SHORT EXERCISE
Update the material below by changing "GUI agent" to "interface agent" wherever it appears, leaving everything else untouched.

STORED DATA
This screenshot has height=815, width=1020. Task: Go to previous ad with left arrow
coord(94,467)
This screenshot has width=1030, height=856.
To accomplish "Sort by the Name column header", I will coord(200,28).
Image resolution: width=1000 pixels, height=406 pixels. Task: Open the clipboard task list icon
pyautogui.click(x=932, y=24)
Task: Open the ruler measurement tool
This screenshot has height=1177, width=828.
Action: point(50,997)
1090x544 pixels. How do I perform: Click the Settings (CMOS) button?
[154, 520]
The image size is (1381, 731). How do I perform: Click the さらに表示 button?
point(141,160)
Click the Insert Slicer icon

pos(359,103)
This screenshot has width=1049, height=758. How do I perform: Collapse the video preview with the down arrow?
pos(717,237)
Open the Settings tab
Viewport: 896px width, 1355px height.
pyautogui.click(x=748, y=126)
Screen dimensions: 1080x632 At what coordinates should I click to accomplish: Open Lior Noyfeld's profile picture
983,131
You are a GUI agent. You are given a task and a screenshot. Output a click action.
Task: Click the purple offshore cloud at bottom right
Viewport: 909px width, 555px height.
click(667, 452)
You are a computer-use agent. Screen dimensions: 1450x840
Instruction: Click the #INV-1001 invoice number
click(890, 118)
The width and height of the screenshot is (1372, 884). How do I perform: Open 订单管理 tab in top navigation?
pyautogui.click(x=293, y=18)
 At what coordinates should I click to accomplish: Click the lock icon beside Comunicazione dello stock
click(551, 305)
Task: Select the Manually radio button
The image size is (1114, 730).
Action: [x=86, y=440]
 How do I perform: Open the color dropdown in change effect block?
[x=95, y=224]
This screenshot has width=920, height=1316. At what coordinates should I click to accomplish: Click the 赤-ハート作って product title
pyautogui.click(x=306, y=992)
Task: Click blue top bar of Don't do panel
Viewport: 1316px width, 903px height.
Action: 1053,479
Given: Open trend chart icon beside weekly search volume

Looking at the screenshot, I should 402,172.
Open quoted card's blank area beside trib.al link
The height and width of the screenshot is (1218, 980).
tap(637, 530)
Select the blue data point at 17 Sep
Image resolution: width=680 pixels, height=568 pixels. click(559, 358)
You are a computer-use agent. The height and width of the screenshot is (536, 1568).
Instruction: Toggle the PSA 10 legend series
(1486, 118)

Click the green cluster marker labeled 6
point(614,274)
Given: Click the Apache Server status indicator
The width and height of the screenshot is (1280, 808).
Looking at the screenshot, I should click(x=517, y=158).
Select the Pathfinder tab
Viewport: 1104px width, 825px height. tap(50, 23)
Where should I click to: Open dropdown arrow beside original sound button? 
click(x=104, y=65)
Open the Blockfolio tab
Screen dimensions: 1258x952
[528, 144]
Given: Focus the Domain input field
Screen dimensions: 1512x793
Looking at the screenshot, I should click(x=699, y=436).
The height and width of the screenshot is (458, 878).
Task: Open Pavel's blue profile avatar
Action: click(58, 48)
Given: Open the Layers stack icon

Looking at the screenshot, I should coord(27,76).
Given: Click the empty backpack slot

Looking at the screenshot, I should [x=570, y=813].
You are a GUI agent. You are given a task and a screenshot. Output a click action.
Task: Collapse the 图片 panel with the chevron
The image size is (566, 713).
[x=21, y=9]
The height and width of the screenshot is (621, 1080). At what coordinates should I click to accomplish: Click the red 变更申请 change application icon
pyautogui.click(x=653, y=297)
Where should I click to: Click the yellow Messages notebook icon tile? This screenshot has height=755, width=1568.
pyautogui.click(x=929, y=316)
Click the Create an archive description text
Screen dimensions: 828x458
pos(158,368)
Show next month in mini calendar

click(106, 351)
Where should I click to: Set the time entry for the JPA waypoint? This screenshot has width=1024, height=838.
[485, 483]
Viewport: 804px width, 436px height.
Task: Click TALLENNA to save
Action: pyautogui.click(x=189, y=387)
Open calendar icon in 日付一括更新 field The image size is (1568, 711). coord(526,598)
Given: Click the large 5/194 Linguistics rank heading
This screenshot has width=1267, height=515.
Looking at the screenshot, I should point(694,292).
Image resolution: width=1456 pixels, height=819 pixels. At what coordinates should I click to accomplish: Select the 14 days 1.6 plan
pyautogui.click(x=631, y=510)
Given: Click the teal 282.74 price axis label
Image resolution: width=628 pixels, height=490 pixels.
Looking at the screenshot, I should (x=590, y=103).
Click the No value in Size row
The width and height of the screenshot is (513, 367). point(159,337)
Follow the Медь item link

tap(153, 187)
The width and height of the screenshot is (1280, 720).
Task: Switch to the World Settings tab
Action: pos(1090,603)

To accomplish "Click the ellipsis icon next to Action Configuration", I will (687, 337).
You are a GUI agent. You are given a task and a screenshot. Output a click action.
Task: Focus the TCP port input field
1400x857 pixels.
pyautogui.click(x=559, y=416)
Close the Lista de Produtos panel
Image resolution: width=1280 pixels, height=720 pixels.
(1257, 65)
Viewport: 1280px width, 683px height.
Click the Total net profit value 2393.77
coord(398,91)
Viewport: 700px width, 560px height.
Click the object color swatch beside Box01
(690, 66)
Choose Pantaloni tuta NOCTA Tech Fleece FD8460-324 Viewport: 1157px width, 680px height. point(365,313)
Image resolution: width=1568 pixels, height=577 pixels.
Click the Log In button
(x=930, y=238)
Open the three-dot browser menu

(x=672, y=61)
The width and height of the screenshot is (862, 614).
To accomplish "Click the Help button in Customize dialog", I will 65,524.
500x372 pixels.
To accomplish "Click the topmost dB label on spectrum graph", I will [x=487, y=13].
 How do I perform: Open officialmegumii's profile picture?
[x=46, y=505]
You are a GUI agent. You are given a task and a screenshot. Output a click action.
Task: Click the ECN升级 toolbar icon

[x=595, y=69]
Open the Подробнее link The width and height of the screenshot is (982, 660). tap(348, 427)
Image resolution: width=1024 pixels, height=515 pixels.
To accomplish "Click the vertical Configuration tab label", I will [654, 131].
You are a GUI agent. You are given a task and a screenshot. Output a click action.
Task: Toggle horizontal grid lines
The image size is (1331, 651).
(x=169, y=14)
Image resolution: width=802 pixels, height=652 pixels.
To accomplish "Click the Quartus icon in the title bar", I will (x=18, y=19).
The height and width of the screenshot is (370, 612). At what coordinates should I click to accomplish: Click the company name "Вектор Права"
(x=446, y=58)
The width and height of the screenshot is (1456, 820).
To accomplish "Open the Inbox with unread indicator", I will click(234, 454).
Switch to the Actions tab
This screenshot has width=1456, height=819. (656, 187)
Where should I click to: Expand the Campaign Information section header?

ANSWER FOR THIS EXERCISE
This screenshot has height=815, width=1020. Task: Go to previous ad with left arrow
coord(94,467)
This screenshot has width=1030, height=856.
To accomplish "Sort by the Name column header", I will coord(200,28).
Image resolution: width=1000 pixels, height=406 pixels. Task: Open the clipboard task list icon
pyautogui.click(x=932, y=24)
Task: Open the ruler measurement tool
This screenshot has height=1177, width=828.
Action: point(50,997)
1090x544 pixels. How do I perform: Click the Settings (CMOS) button?
[154, 520]
The image size is (1381, 731). How do I perform: Click the さらに表示 button?
point(141,160)
Click the Insert Slicer icon

pos(359,103)
This screenshot has width=1049, height=758. How do I perform: Collapse the video preview with the down arrow?
pos(717,237)
Open the Settings tab
Viewport: 896px width, 1355px height.
pyautogui.click(x=748, y=126)
Screen dimensions: 1080x632 At what coordinates should I click to accomplish: Open Lior Noyfeld's profile picture
983,131
You are a interface agent. You are given a task and a screenshot. Output a click action.
Task: Click the purple offshore cloud at bottom right
Viewport: 909px width, 555px height.
click(667, 452)
You are a computer-use agent. Screen dimensions: 1450x840
Instruction: Click the #INV-1001 invoice number
click(890, 118)
The width and height of the screenshot is (1372, 884). How do I perform: Open 订单管理 tab in top navigation?
pyautogui.click(x=293, y=18)
 At what coordinates should I click to accomplish: Click the lock icon beside Comunicazione dello stock
click(551, 305)
Task: Select the Manually radio button
The image size is (1114, 730).
Action: [x=86, y=440]
 How do I perform: Open the color dropdown in change effect block?
[x=95, y=224]
This screenshot has width=920, height=1316. At what coordinates should I click to accomplish: Click the 赤-ハート作って product title
pyautogui.click(x=306, y=992)
Task: Click blue top bar of Don't do panel
Viewport: 1316px width, 903px height.
Action: 1053,479
Given: Open trend chart icon beside weekly search volume

Looking at the screenshot, I should 402,172.
Open quoted card's blank area beside trib.al link
The height and width of the screenshot is (1218, 980).
tap(637, 530)
Select the blue data point at 17 Sep
Image resolution: width=680 pixels, height=568 pixels. click(559, 358)
You are a computer-use agent. The height and width of the screenshot is (536, 1568).
Instruction: Toggle the PSA 10 legend series
(1486, 118)

Click the green cluster marker labeled 6
point(614,274)
Given: Click the Apache Server status indicator
The width and height of the screenshot is (1280, 808).
Looking at the screenshot, I should click(x=517, y=158).
Select the Pathfinder tab
Viewport: 1104px width, 825px height. tap(50, 23)
Where should I click to: Open dropdown arrow beside original sound button? 
click(x=104, y=65)
Open the Blockfolio tab
Screen dimensions: 1258x952
[528, 144]
Given: Focus the Domain input field
Screen dimensions: 1512x793
Looking at the screenshot, I should click(x=699, y=436).
The height and width of the screenshot is (458, 878).
Task: Open Pavel's blue profile avatar
Action: click(58, 48)
Given: Open the Layers stack icon

Looking at the screenshot, I should coord(27,76).
Given: Click the empty backpack slot

Looking at the screenshot, I should [x=570, y=813].
You are a interface agent. You are given a task and a screenshot. Output a click action.
Task: Collapse the 图片 panel with the chevron
The image size is (566, 713).
[x=21, y=9]
The height and width of the screenshot is (621, 1080). At what coordinates should I click to accomplish: Click the red 变更申请 change application icon
pyautogui.click(x=653, y=297)
Where should I click to: Click the yellow Messages notebook icon tile? This screenshot has height=755, width=1568.
pyautogui.click(x=929, y=316)
Click the Create an archive description text
Screen dimensions: 828x458
pos(158,368)
Show next month in mini calendar

click(106, 351)
Where should I click to: Set the time entry for the JPA waypoint? This screenshot has width=1024, height=838.
[485, 483]
Viewport: 804px width, 436px height.
Task: Click TALLENNA to save
Action: pyautogui.click(x=189, y=387)
Open calendar icon in 日付一括更新 field The image size is (1568, 711). coord(526,598)
Given: Click the large 5/194 Linguistics rank heading
This screenshot has width=1267, height=515.
Looking at the screenshot, I should point(694,292).
Image resolution: width=1456 pixels, height=819 pixels. At what coordinates should I click to accomplish: Select the 14 days 1.6 plan
pyautogui.click(x=631, y=510)
Given: Click the teal 282.74 price axis label
Image resolution: width=628 pixels, height=490 pixels.
Looking at the screenshot, I should (x=590, y=103).
Click the No value in Size row
The width and height of the screenshot is (513, 367). point(159,337)
Follow the Медь item link

tap(153, 187)
The width and height of the screenshot is (1280, 720).
Task: Switch to the World Settings tab
Action: pos(1090,603)

To accomplish "Click the ellipsis icon next to Action Configuration", I will (687, 337).
You are a interface agent. You are given a task and a screenshot. Output a click action.
Task: Focus the TCP port input field
1400x857 pixels.
pyautogui.click(x=559, y=416)
Close the Lista de Produtos panel
Image resolution: width=1280 pixels, height=720 pixels.
(1257, 65)
Viewport: 1280px width, 683px height.
Click the Total net profit value 2393.77
coord(398,91)
Viewport: 700px width, 560px height.
Click the object color swatch beside Box01
(690, 66)
Choose Pantaloni tuta NOCTA Tech Fleece FD8460-324 Viewport: 1157px width, 680px height. point(365,313)
Image resolution: width=1568 pixels, height=577 pixels.
Click the Log In button
(x=930, y=238)
Open the three-dot browser menu

(x=672, y=61)
The width and height of the screenshot is (862, 614).
To accomplish "Click the Help button in Customize dialog", I will 65,524.
500x372 pixels.
To accomplish "Click the topmost dB label on spectrum graph", I will [x=487, y=13].
 How do I perform: Open officialmegumii's profile picture?
[x=46, y=505]
You are a interface agent. You are given a task and a screenshot. Output a click action.
Task: Click the ECN升级 toolbar icon

[x=595, y=69]
Open the Подробнее link The width and height of the screenshot is (982, 660). tap(348, 427)
Image resolution: width=1024 pixels, height=515 pixels.
To accomplish "Click the vertical Configuration tab label", I will [654, 131].
You are a interface agent. You are given a task and a screenshot. Output a click action.
Task: Toggle horizontal grid lines
The image size is (1331, 651).
(x=169, y=14)
Image resolution: width=802 pixels, height=652 pixels.
To accomplish "Click the Quartus icon in the title bar", I will (x=18, y=19).
The height and width of the screenshot is (370, 612). At what coordinates should I click to accomplish: Click the company name "Вектор Права"
(x=446, y=58)
The width and height of the screenshot is (1456, 820).
To accomplish "Open the Inbox with unread indicator", I will click(234, 454).
Switch to the Actions tab
This screenshot has width=1456, height=819. (656, 187)
Where should I click to: Expand the Campaign Information section header?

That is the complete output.